Quality Coding Analyst

Newport Mental HealthMiddletown, RI

About The Position

The Quality Coding Analyst supports the organization’s quality reporting and reimbursement objectives by ensuring complete, accurate, and compliant clinical quality measure (CQM/eCQM) coding and data capture. This role partners with clinical, quality, HIM, revenue cycle, and IT teams to validate documentation, abstract and code quality measure data elements, and troubleshoot measure logic and workflows.
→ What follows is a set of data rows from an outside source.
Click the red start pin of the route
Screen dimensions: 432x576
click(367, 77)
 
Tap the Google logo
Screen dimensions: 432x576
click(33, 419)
The analyst also applies healthcare billing management expertise to align coding and billing practices, optimize reimbursement, and reduce denials and audit risk.

Requirements

  • 3+ years of experience in quality measure abstraction/coding and/or healthcare coding, HIM, revenue cycle, or related roles.
  • Hands-on experience working with quality measures (CQM/eCQM or payer programs) and measure specifications.
  • Hands-on healthcare billing management experience (claims workflow, charge capture, denials, edits, or payer requirements).
  • Knowledge of ICD-10-CM and CPT/HCPCS coding concepts and clinical documentation standards.
  • Experience using an EHR and reporting tools; strong Excel skills required.
  • Excellent attention to detail and the ability to communicate findings and recommendations

Responsibilities

  • Perform quality measure abstraction and coding for assigned programs (e.g., CMS quality programs, payer quality initiatives, HEDIS-like measures, internal quality dashboards), ensuring adherence to measure specifications, documentation requirements, and submission timelines.
  • Validate clinical documentation and coded data (ICD-10-CM/PCS, CPT/HCPCS, modifiers as applicable) to support accurate quality measure numerator/denominator assignment and reporting.
  • Partner with Quality and Clinical Informatics to improve workflows and EHR documentation tools that drive accurate data capture for quality measures (e.g., problem list, flowsheets, smart forms, order sets).
  • Support electronic clinical quality measure (eCQM) logic review, including mapping of data elements, value sets, and code sets; identify gaps and recommend fixes.
  • Conduct quality data audits and reconciliations across the EHR, registries, and reporting tools; investigate discrepancies and implement corrective actions.
  • Leverage healthcare billing management experience to align quality coding with charge capture and billing practices; identify documentation/coding opportunities that improve both quality performance and reimbursement integrity.
  • Submit, track, and manage electronic claims using our billing software
  • Keep detailed, organized records that support smooth operations
  • Serves as liaison with the Information Services Department and outside consultants to address computer and software upgrades, training needs and problem resolution.
  • Establishes and updates Billing Department policies and procedures according to Medicare and Medicaid regulations and other payer requirements.
  • Establishes and maintains daily, weekly and monthly protocols for on-going monitoring of Billing Department’s workload to gain departmental efficiency.
  • Ensures accuracy of billing revenues and other financial data used for internal and external reporting by ensuring that payers are billed at the correct rates and resolving payment denials and other payment-related problems.
  • Collaborate with Revenue Cycle/HIM on coding edits, denial trends, and payer requirements; support appeals with documentation and coding rationale when related to quality or clinical validation.
  • Ensures that cash receipt postings are reconciled to a daily or batch total and that deposits are forwarded to the Finance Department for timely banking and general ledger posting.
  • Analyzes Accounts Receivable data by payer, program, clinician and other variables to minimize 90-day aged receivables.
  • Prepare and maintain measure documentation (work instructions, audit trails, data definitions, and reporting evidence) to support internal and external audits.
  • Develop routine and ad hoc reports, summaries, and presentations for stakeholders; translate measure outcomes into actionable findings.
  • Maintain knowledge of applicable regulations and guidance (HIPAA, CMS quality reporting guidance, official coding guidelines, and payer policies as applicable).
  • Perform all other duties as assigned by Supervisor or Manager.
  • Attend trainings and meetings as assigned.
  • Adhere to safety policies including participation in fire/disaster drills.

Benefits

  • Excellent Health and Dental Insurance
  • Vacation, Sick and Personal time accrued biweekly.
  • Up to 11 Paid Holidays
  • Retirement program through Mutual of America
  • Additional supplemental insurance programs
  • Tuition reimbursement
  • Mileage reimbursement
  • Employer paid life insurance
  • Flexible spending account (FSA) and dependent care (DCA) spending accounts.